Questo non è un disco, ma un podcast. Il che vuol dire tutto e niente. Quelli che sanno dicono che la techno sia intransigenza, rigore, impossibilità nello scendere a compromessi. Un'austerità grigia, in cui si rimpallano beat e sguardi fissi su punti in movimento. Ma la techno ha un sacco di tonalità, e allo stesso tempo non ne ha.

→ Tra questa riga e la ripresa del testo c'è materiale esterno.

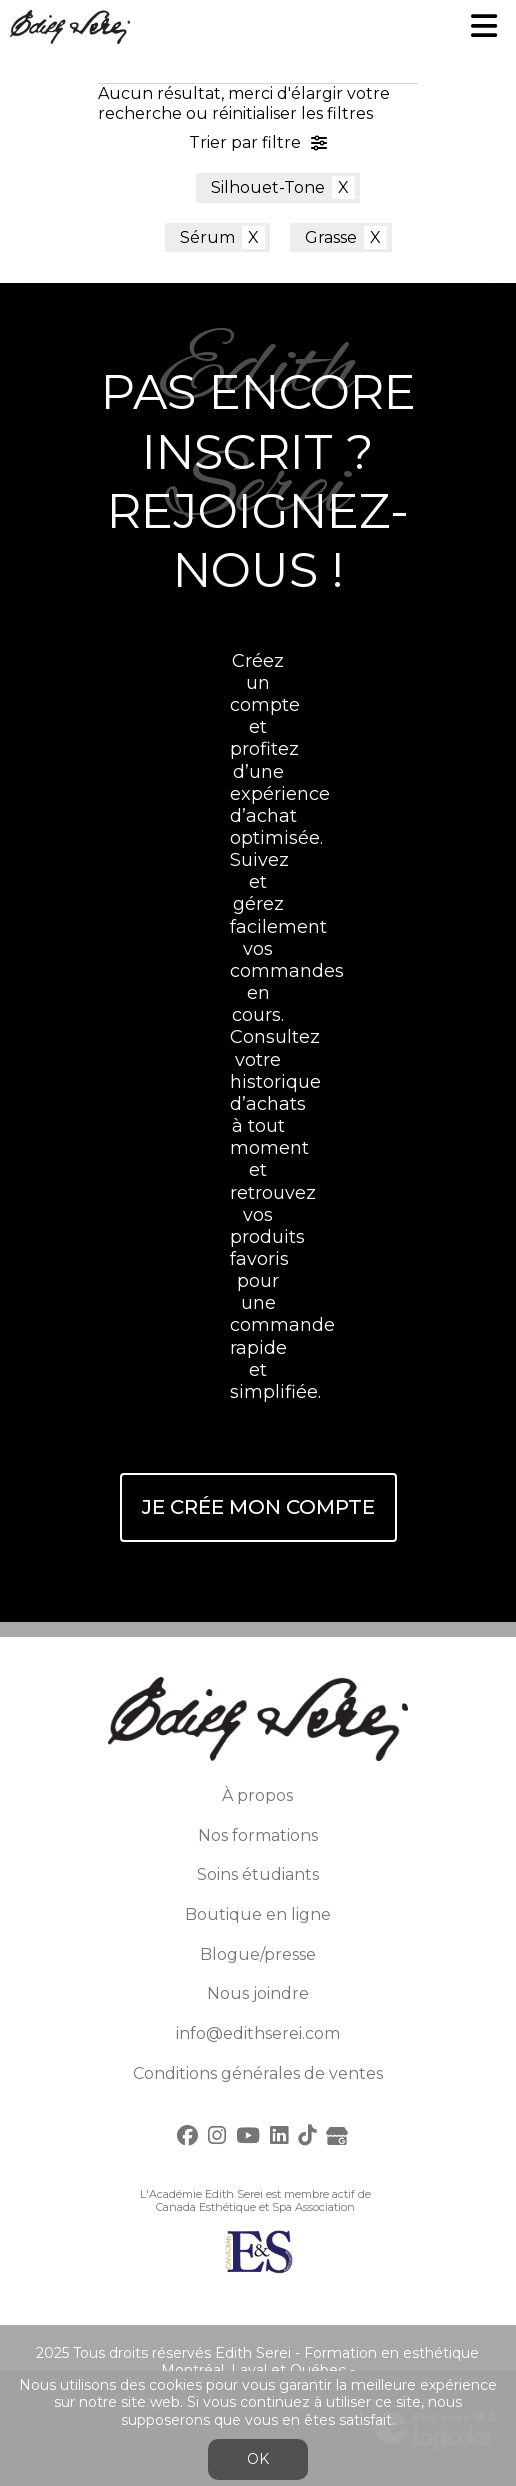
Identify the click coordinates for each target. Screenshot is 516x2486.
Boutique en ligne (258, 1914)
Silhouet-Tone (268, 187)
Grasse (331, 237)
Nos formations (258, 1835)
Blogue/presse (258, 1954)
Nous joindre (258, 1993)
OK (258, 2459)
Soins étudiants (258, 1874)
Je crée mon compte (258, 1507)
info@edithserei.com (258, 2033)
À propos (257, 1795)
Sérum (207, 237)
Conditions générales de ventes (258, 2073)
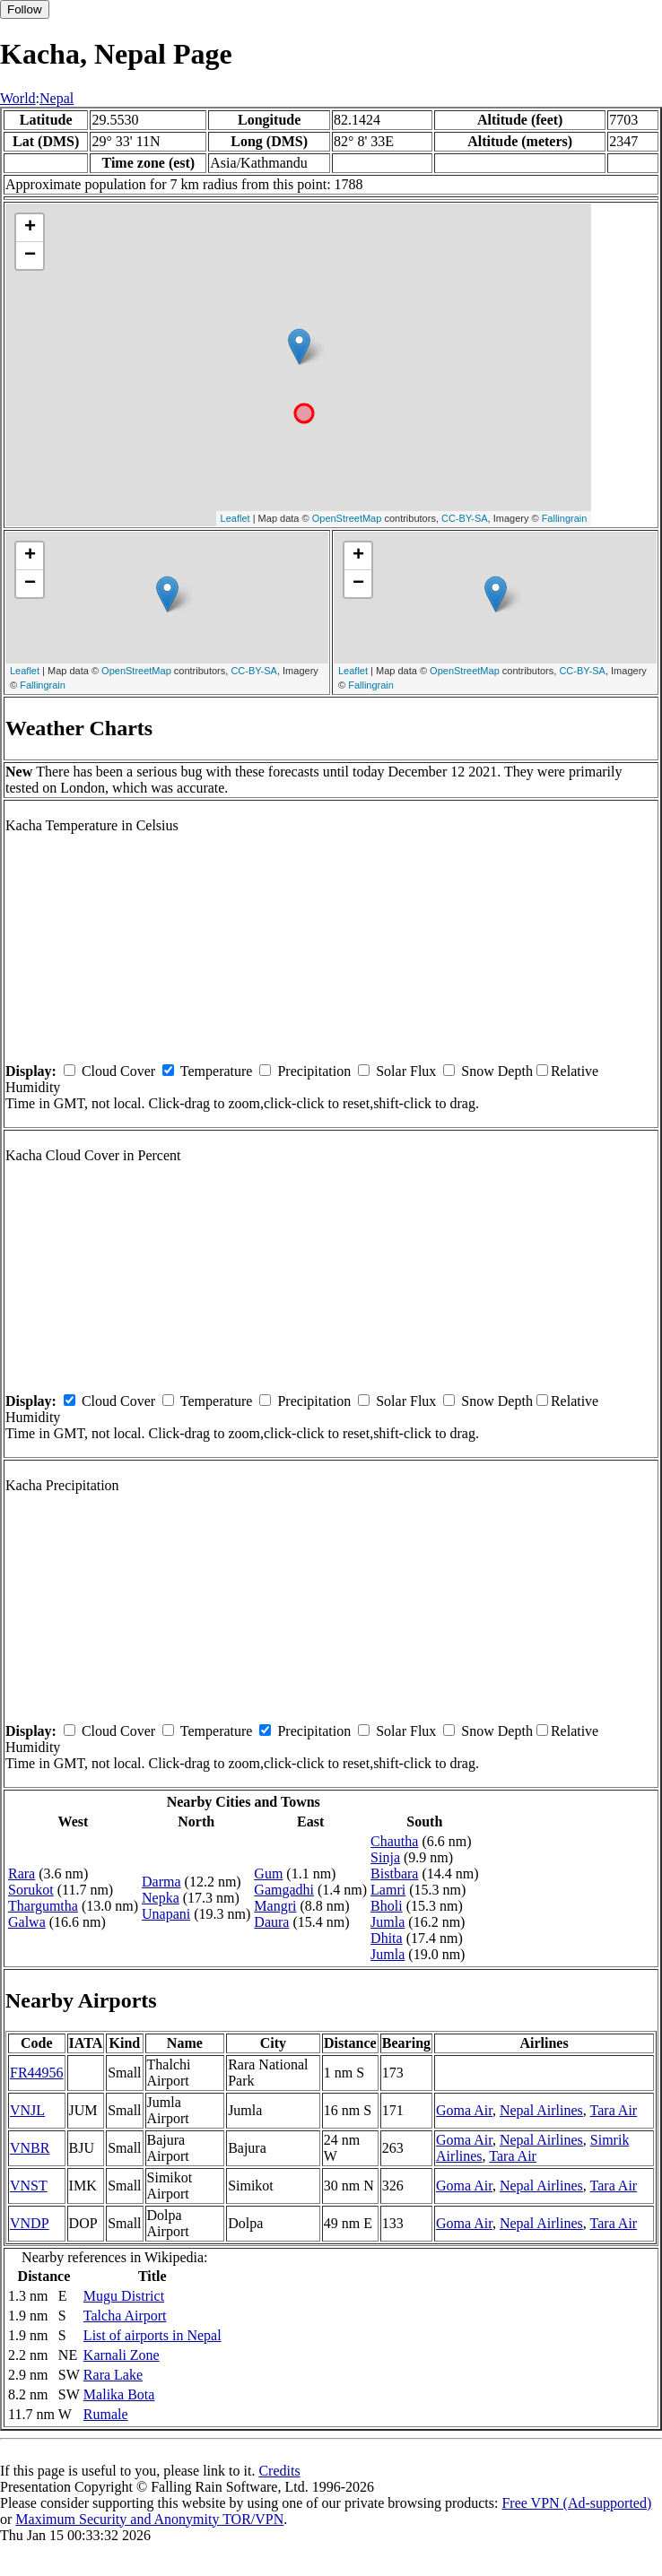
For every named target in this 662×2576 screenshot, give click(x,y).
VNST (29, 2185)
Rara (21, 1873)
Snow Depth (497, 1071)
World (18, 98)
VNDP (29, 2223)
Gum (268, 1873)
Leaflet (235, 518)
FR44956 (37, 2072)
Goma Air (464, 2110)
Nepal (56, 98)
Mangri (275, 1905)
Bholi (386, 1905)
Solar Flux (406, 1071)
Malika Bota (119, 2394)
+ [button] (30, 227)
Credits (279, 2470)
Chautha (394, 1841)
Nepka (160, 1897)
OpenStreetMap (347, 518)
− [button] (30, 255)
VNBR (29, 2147)
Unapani (166, 1913)
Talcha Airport (125, 2315)
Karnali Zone (121, 2355)
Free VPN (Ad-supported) (576, 2503)
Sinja (385, 1857)
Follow (24, 9)
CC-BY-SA (464, 518)
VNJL (27, 2110)
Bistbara (394, 1873)
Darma (161, 1881)
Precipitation (314, 1071)
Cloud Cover (118, 1071)
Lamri (387, 1889)
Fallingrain (565, 518)
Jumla (387, 1922)
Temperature (216, 1071)
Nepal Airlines (541, 2110)
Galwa (27, 1922)
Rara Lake (113, 2374)
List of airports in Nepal (152, 2335)
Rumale (105, 2414)
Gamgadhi (284, 1889)
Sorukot (31, 1889)
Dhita (386, 1938)
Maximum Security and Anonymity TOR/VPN (149, 2519)
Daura (271, 1922)
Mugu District (123, 2295)
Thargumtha (43, 1905)
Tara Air (614, 2110)
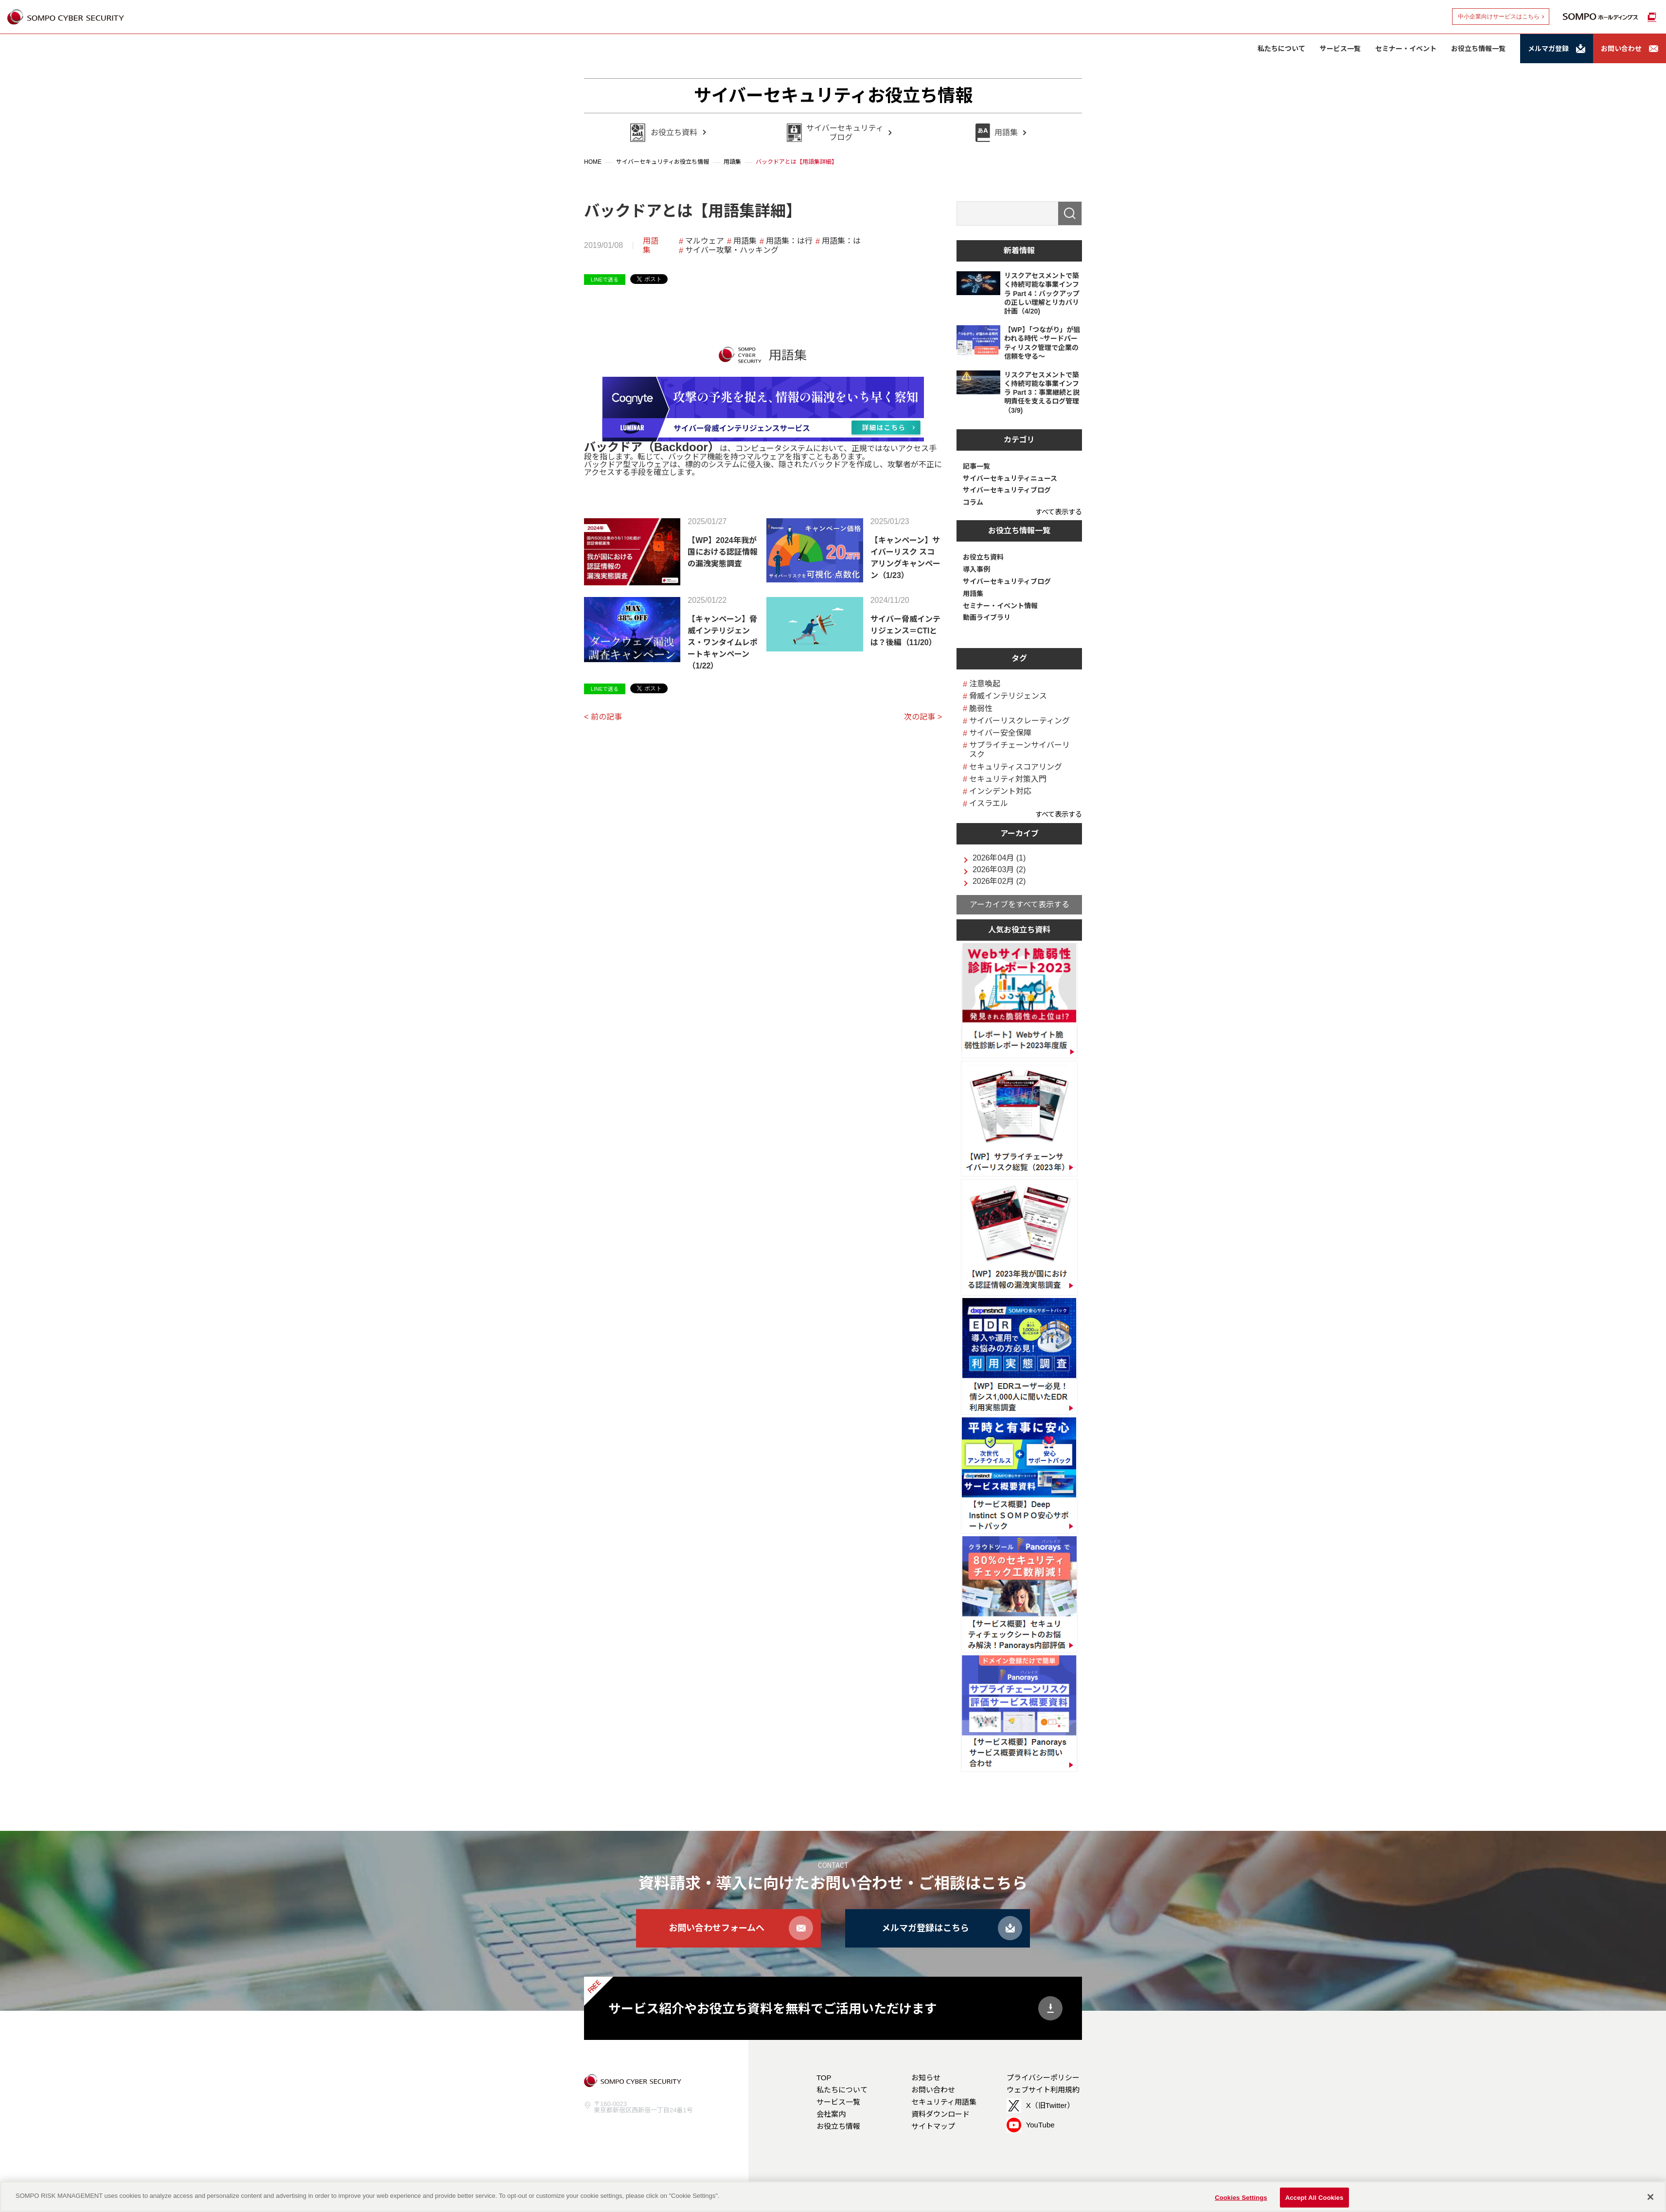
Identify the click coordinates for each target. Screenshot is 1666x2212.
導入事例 (976, 569)
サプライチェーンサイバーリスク (1019, 749)
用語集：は (841, 241)
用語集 (650, 245)
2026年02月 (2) (999, 881)
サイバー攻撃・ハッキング (732, 250)
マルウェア (704, 241)
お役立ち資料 (983, 557)
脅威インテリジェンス (1008, 696)
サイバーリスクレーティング (1019, 721)
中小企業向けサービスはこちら (1499, 16)
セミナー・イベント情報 (1000, 606)
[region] (833, 2196)
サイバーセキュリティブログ (1007, 490)
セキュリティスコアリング (1015, 767)
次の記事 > (923, 717)
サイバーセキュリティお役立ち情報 (833, 95)
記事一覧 (976, 466)
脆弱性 (981, 708)
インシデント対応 (1000, 791)
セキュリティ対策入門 (1007, 779)
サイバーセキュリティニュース (1010, 478)
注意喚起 (984, 684)
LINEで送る (605, 279)
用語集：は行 (789, 241)
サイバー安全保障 (1000, 733)
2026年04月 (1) (999, 858)
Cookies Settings (1241, 2197)
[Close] (1650, 2197)
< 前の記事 (603, 717)
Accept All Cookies (1314, 2197)
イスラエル (988, 803)
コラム (973, 502)
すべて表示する (1058, 512)
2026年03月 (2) (999, 870)
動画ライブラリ (986, 617)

Avete presente quell'esperimento per il quale, sovrapponendo sette colori, otteniamo il bianco? Ecco, quella è la techno. Fusione, riduzione, sintesi. Ha toni che si nascondono in un'uniformità che ti impalla la testa, che ti fa roteare, rinchiuderti autisticamente. È un rito personalissimo con se stessi, con il proprio Io, è roba da cuore aperto e stilettate feroci. Ora in una velocità che sa di acidi in movimento, ora in un buio claustrofobico.
"Silent Servant In The Mix", così Chris Liebing al minuto quarantasei, e il 4/4 che inizia a legnare, profondissimo, d'acciaio. È tutto rinchiuso lì, in quei secondi nei quali la voce umana si fonde con la macchina. Col tempo ho maturato una convinzione. A chi mi parlava di un "genere" - l'elettronica in senso lato - come di un qualcosa senz'anima, non sapevo davvero cosa rispondere. Mi si diceva che erano le chitarre a dover contare - sangue e sudore, insomma.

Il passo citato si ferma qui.